Description
The following
gcloud auth application-default login
export GOOGLE_APPLICATION_CREDENTIALS=/path/to/application_default_credentials.json
python -c "from cloudpathlib import GSPath; GSPath('gs://private_file').download_to('.')"
fails with
Traceback (most recent call last):
File "<string>", line 1, in <module>
File "/Users/joe/cloudpathlib/cloudpathlib/cloudpath.py", line 171, in __call__
cls.__init__(new_obj, cloud_path, *args, **kwargs) # type: ignore[type-var]

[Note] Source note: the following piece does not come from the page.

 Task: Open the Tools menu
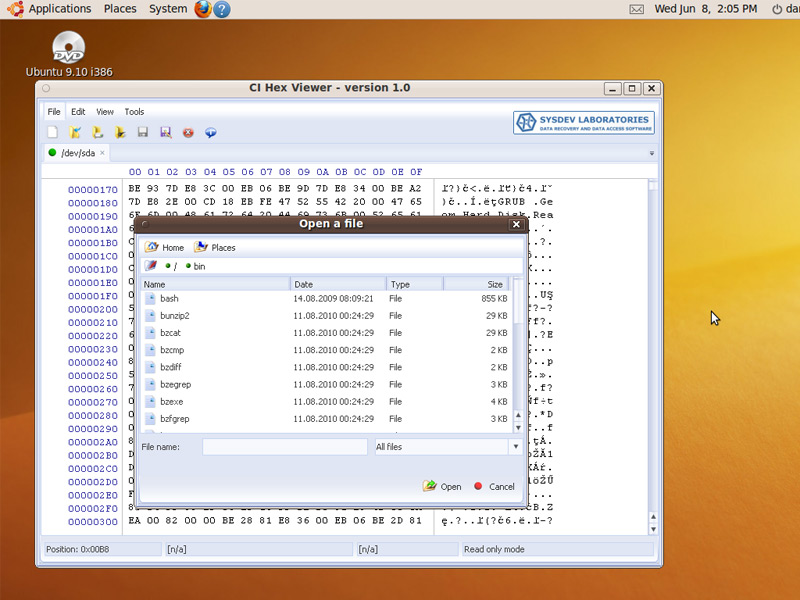pyautogui.click(x=134, y=111)
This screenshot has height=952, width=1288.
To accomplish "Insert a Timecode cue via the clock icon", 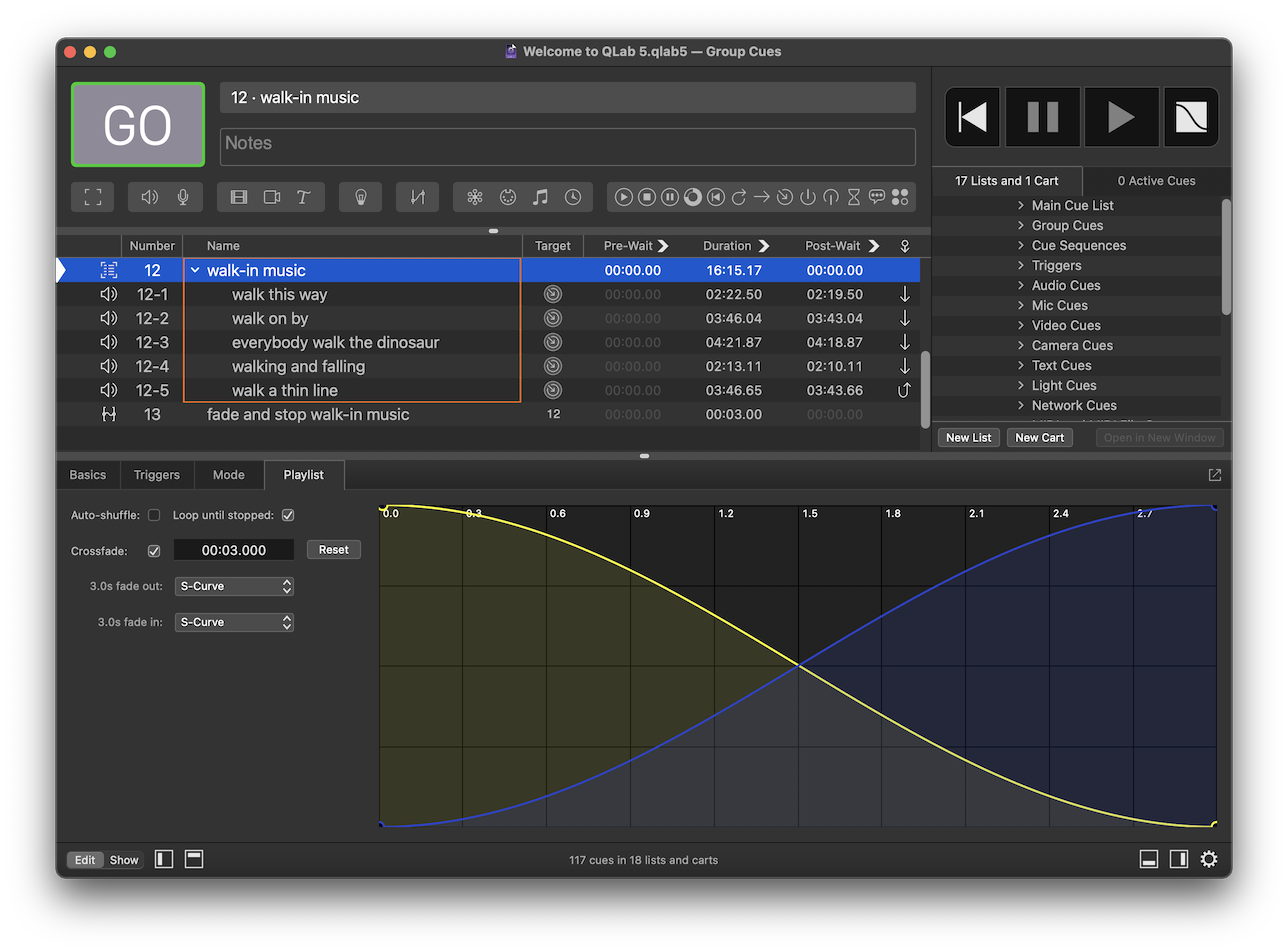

^^^^^^^^^^^^^^^^^^^^^^^^^^^^^^^^^^^^^^^^^^^^^^^^^^
File "/Users/joe/cloudpathlib/cloudpathlib/cloudpath.py", line 230, in __init__
client = self._cloud_meta.client_class.get_default_client()
^^^^^^^^^^^^^^^^^^^^^^^^^^^^^^^^^^^^^^^^^^^^^^^^^^
File "/Users/joe/cloudpathlib/cloudpathlib/client.py", line 104, in get_default_client
cls._default_client = cls()
^^^^^
File "/Users/joe/cloudpathlib/cloudpathlib/gs/gsclient.py", line 88, in __init__
self.client = StorageClient.from_service_account_json(application_credentials)
^^^^^^^^^^^^^^^^^^^^^^^^^^^^^^^^^^^^^^^^^^^^^^^^^^^^^^^^^^^^^^^^
File "/Users/joe/cloudpathlib/venv/lib/python3.11/site-packages/google/cloud/client/__init__.py", line 109, in from_service_account_json
return cls.from_service_account_info(credentials_info, *args, **kwargs)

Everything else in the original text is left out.